The $2a, 3a+b, a+b+c$ Method:

Write out the sequence, the first differences, and the second difference. Then use these three mini-equations:

$2a$ = the second difference
$3a + b$ = the first number of the first difference
$a + b + c$ = the first term of the sequence

Example 3: Finding a Quadratic $n^{th}$ Term
Find the $n^{th}$ term for: 3, 9, 19, 33...
Step 1: Find the differences Sequence:      3      9      19      33
1st Diff:          6      10      14
2nd Diff:            4        4
Step 2: Use the mini-equations 1) Find a:
$2a = 4 \Rightarrow a = 2$

2) Find b:
$3a + b = 6$
Substitute $a=2$: $3(2) + b = 6$
$6 + b = 6 \Rightarrow b = 0$

3) Find c:
$a + b + c = 3$
Substitute $a=2, b=0$: $2 + 0 + c = 3 \Rightarrow c = 1$
Step 3: Put it all together The format is $an^2 + bn + c$.
$2n^2 + 0n + 1$
Answer: $2n^2 + 1$

10 Practice Questions & Solutions

Try these on paper, showing your steps. Click the question to check your working!

Q1: Find the $n^{th}$ term of the sequence: 7, 11, 15, 19...

1. Difference is $+4$. So it starts with $4n$.
2. The term before 7 would be $7 - 4 = 3$.
Answer: $4n + 3$

Q2: Find the $n^{th}$ term of the sequence: 20, 14, 8, 2...

1. Difference is going DOWN by 6 ($-6$). Starts with $-6n$.
2. Term before 20: $20 - (-6) = 26$.
Answer: $-6n + 26$ (or $26 - 6n$)

Q3: The $n^{th}$ term of a sequence is $5n - 2$. Find the 50th term.

Substitute $n = 50$ into the formula:
$5(50) - 2$
$250 - 2 = 248$
Answer: 248

Q4: Is 88 a term in the sequence $6n + 4$?

Set up the equation: $6n + 4 = 88$
Subtract 4: $6n = 84$
Divide by 6: $n = 14$
Answer: Yes, because 14 is a positive whole number (it is the 14th term).

Q5: Is 45 a term in the sequence $7n - 2$?
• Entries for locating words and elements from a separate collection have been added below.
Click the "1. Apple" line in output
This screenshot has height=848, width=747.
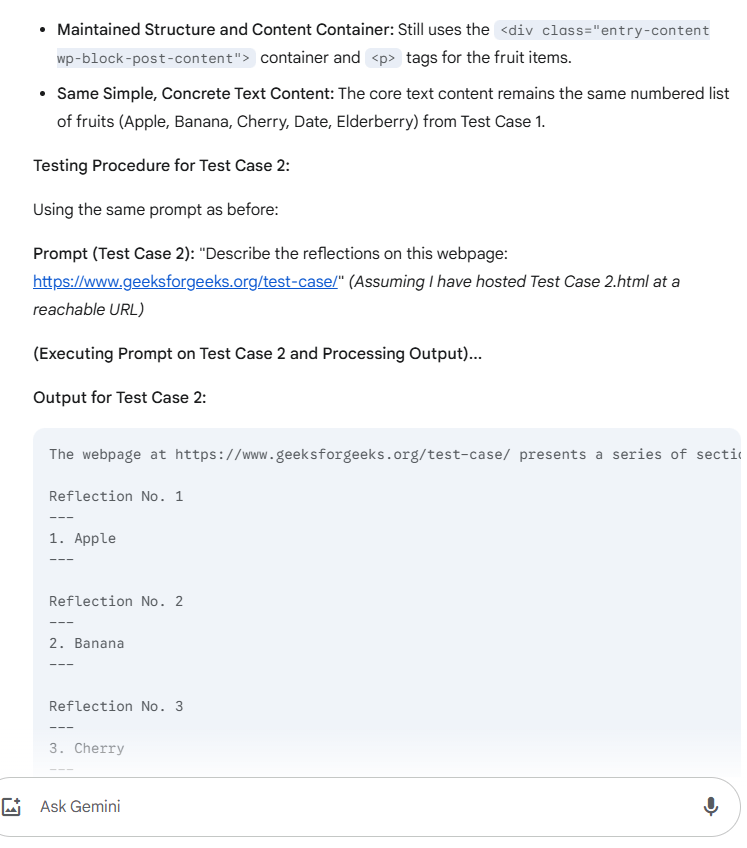point(82,538)
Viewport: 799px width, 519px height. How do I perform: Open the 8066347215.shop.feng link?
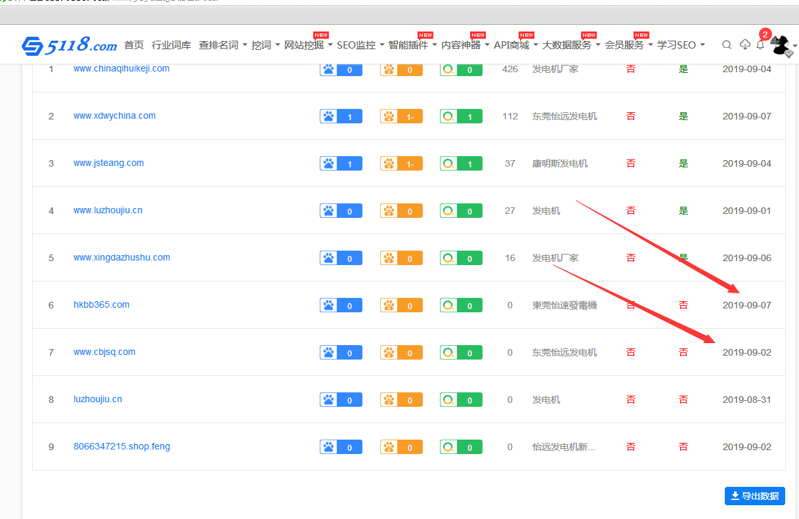click(x=121, y=447)
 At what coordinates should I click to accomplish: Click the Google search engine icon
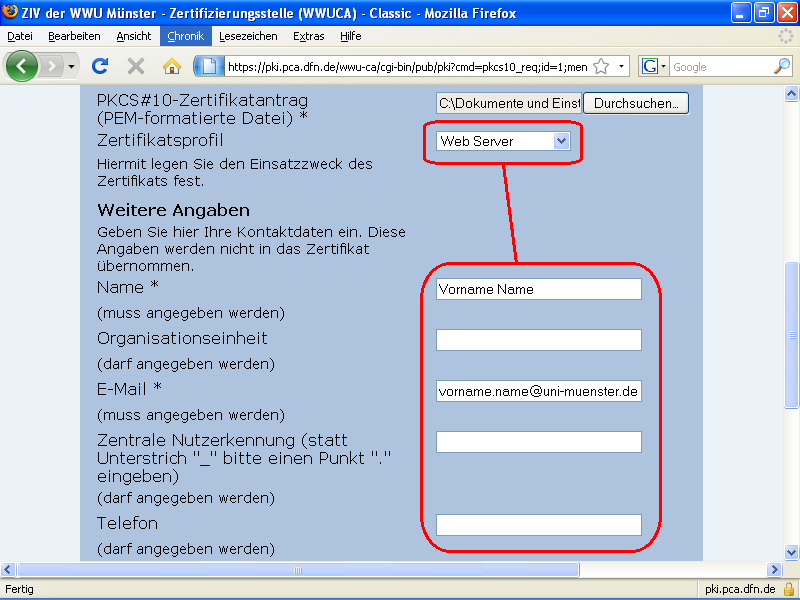[x=650, y=66]
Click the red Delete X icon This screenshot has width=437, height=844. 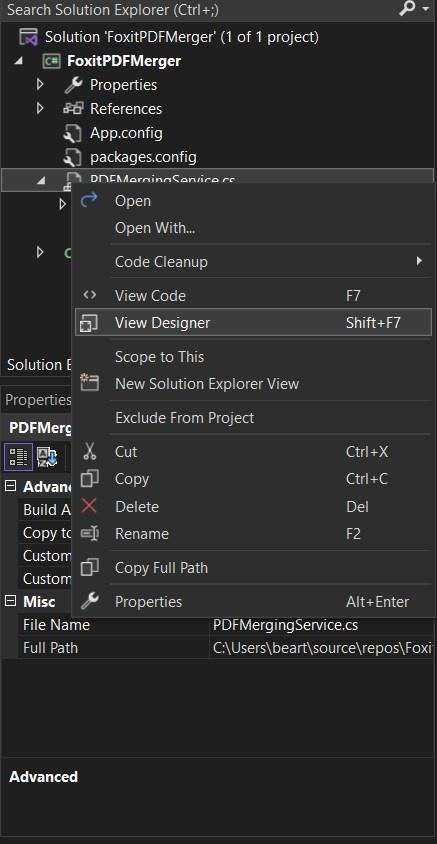(x=89, y=506)

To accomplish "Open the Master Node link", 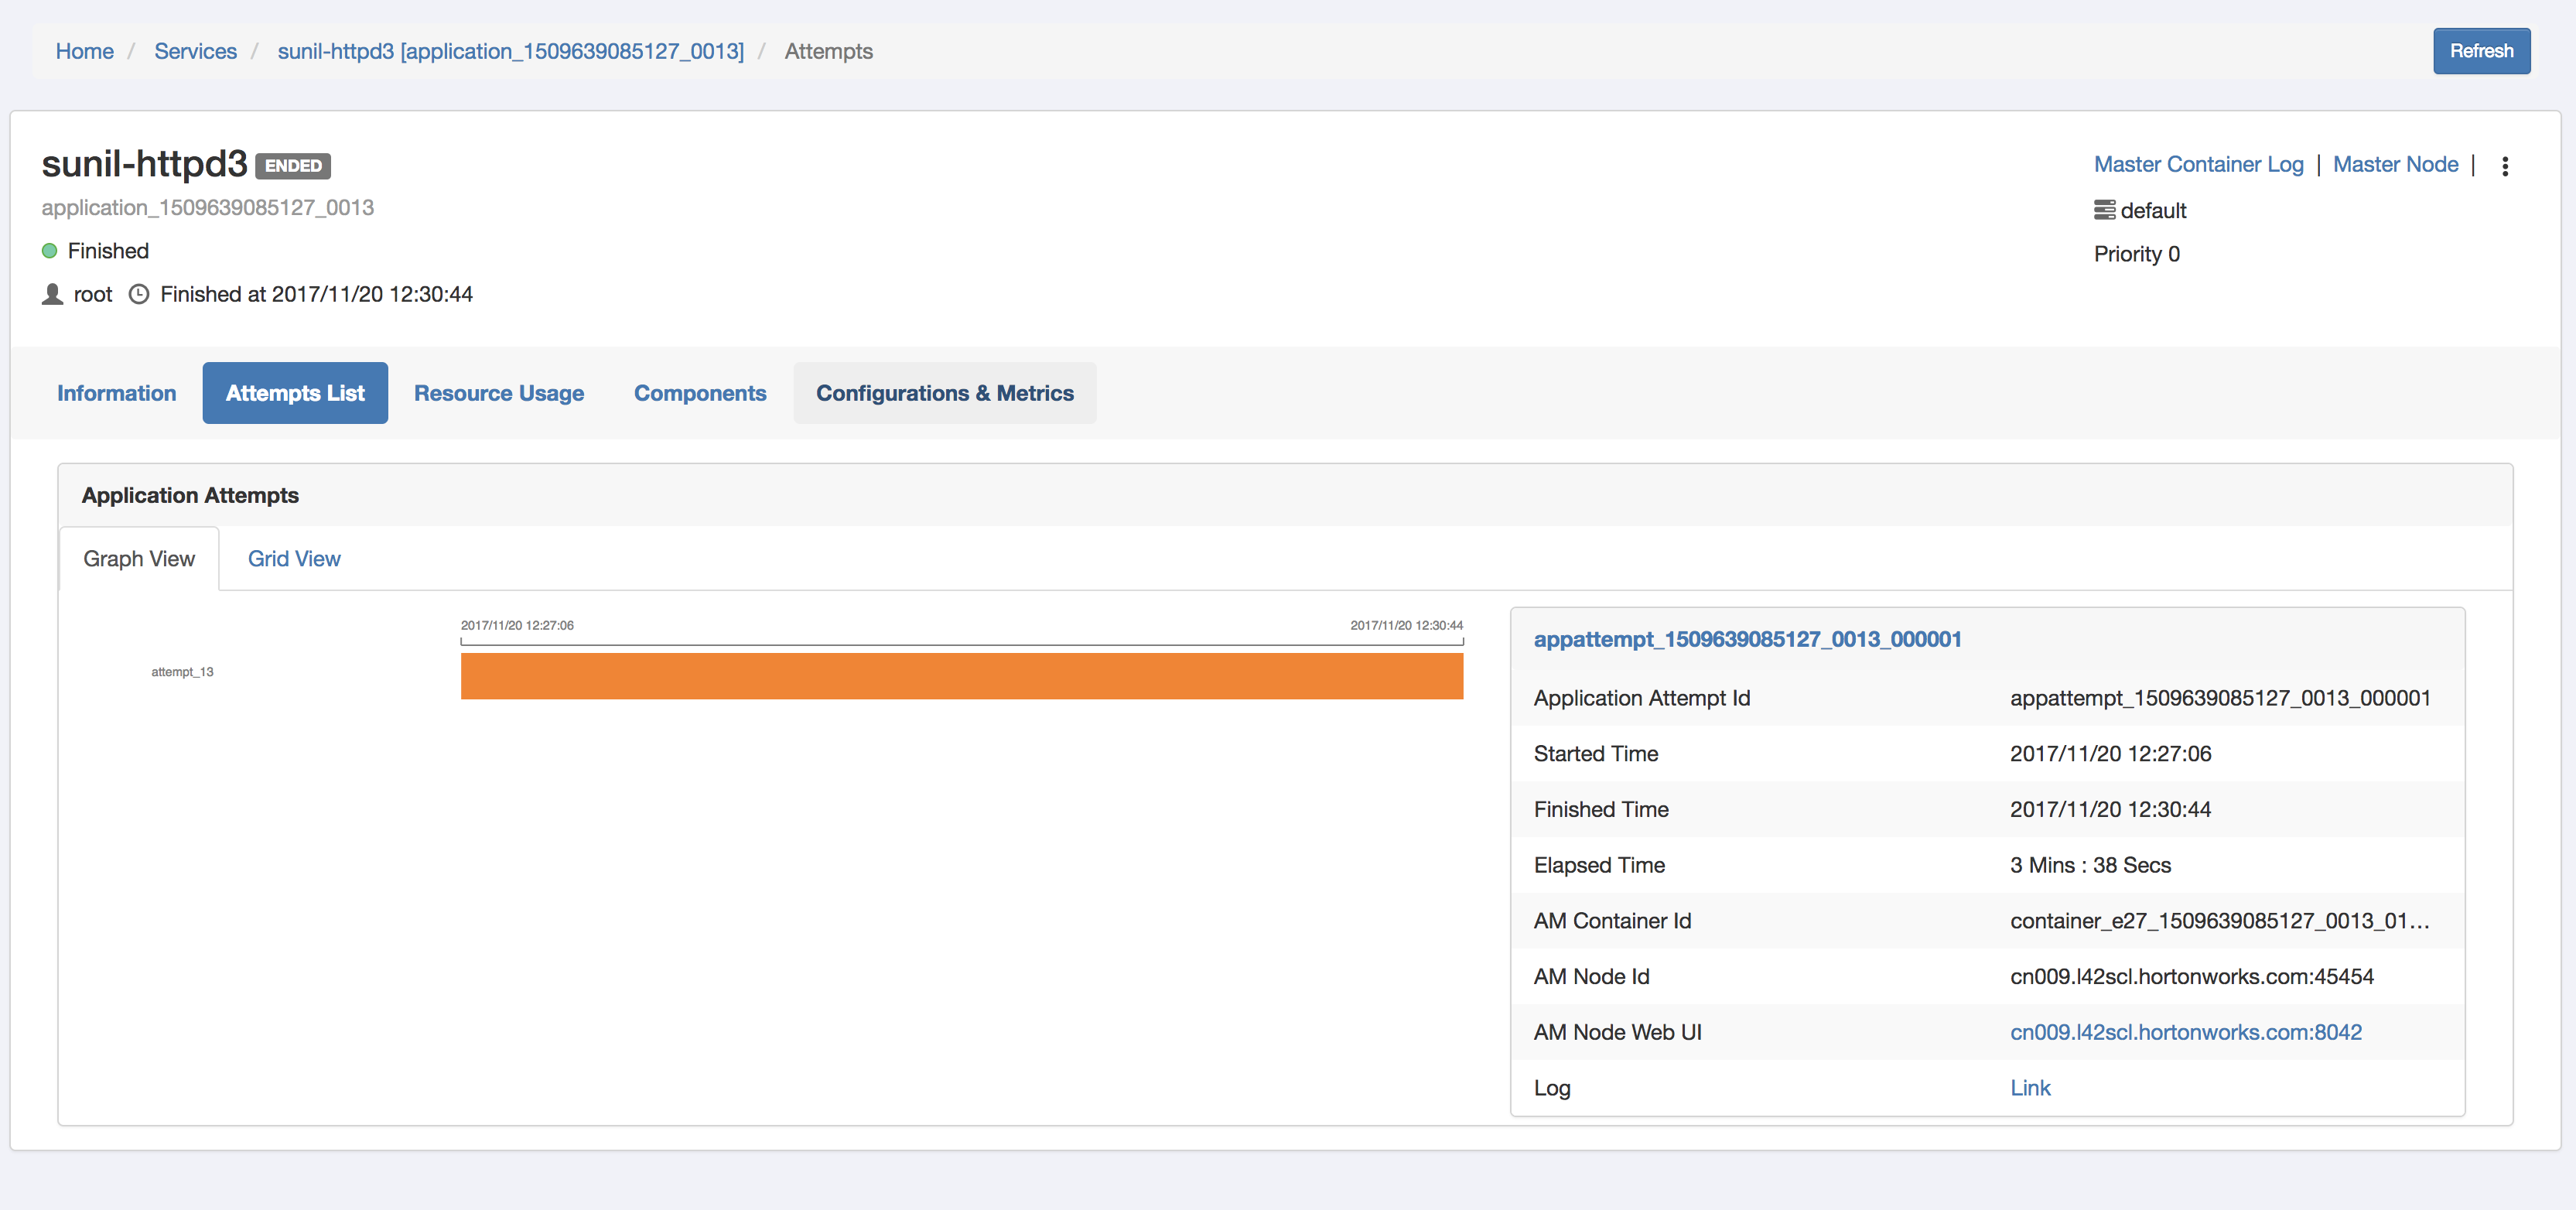I will 2395,164.
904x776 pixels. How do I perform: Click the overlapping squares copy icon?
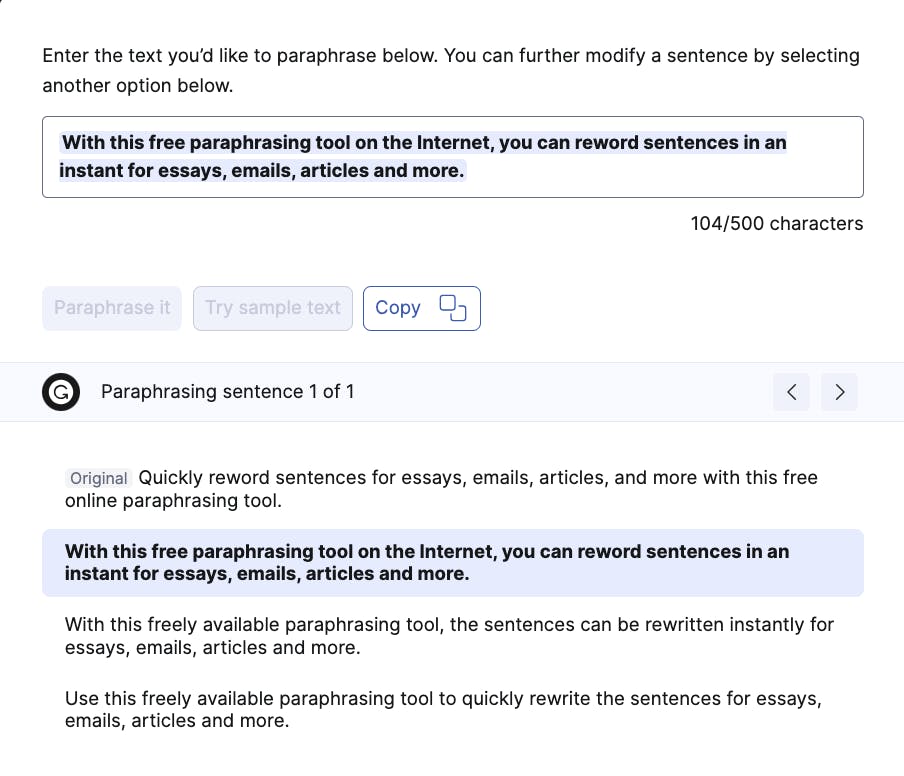(x=453, y=308)
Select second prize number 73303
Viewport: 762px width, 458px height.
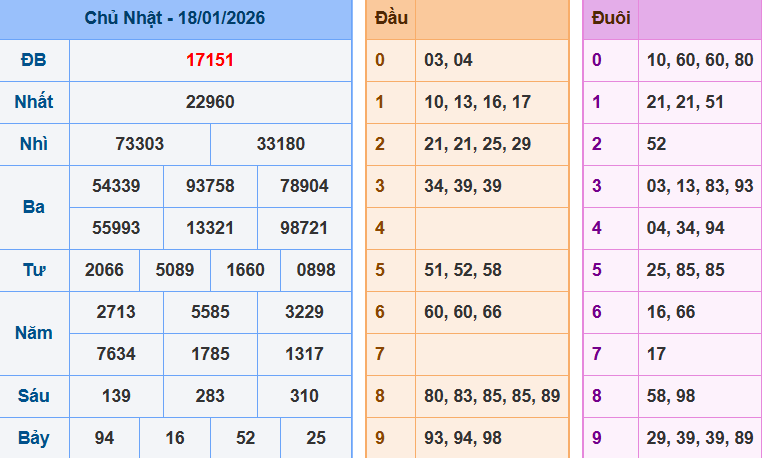tap(140, 144)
Set up the equation: $7n - 2 = 45$
Add 2: $7n = 47$
Divide by 7: $n = 6.71...$
Answer: No, because $n$ is not a whole number.

Q6: Find the $n^{th}$ term for the quadratic sequence: 2, 5, 10, 17...

1st diff: 3, 5, 7
2nd diff: 2

$2a = 2 \Rightarrow a = 1$
$3a + b = 3 \Rightarrow 3(1) + b = 3 \Rightarrow b = 0$
$a + b + c = 2 \Rightarrow 1 + 0 + c = 2 \Rightarrow c = 1$
Answer: $n^2 + 1$

Q7: Find the $n^{th}$ term for the quadratic sequence: 1, 8, 21, 40...

1st diff: 7, 13, 19
2nd diff: 6

$2a = 6 \Rightarrow a = 3$
$3a + b = 7 \Rightarrow 3(3) + b = 7 \Rightarrow 9 + b = 7 \Rightarrow b = -2$
$a + b + c = 1 \Rightarrow 3 + (-2) + c = 1 \Rightarrow 1 + c = 1 \Rightarrow c = 0$
Answer: $3n^2 - 2n$

Q8: Find the $n^{th}$ term for: 4, 15, 32, 55...

1st diff: 11, 17, 23
2nd diff: 6

$2a = 6 \Rightarrow a = 3$
$3a + b = 11 \Rightarrow 9 + b = 11 \Rightarrow b = 2$
$a + b + c = 4 \Rightarrow 3 + 2 + c = 4 \Rightarrow 5 + c = 4 \Rightarrow c = -1$
Answer: $3n^2 + 2n - 1$

Q9: The $n^{th}$ term of a sequence is $n^2 + 4n - 5$. Find the 10th term.

Substitute $n = 10$ into the expression:
$(10)^2 + 4(10) - 5$
$100 + 40 - 5$
$140 - 5 = 135$
Answer: 135

Q10: Challenge! Is 150 a term in the sequence $n^2 + 5$? Prove your answer.

Set up the equation: $n^2 + 5 = 150$
Subtract 5: $n^2 = 145$
Square root both sides: $n = \sqrt{145}$
$\sqrt{145} = 12.041...$
Answer: No. Because 145 is not a perfect square, $n$ is not an integer. Therefore, 150 is not in the sequence.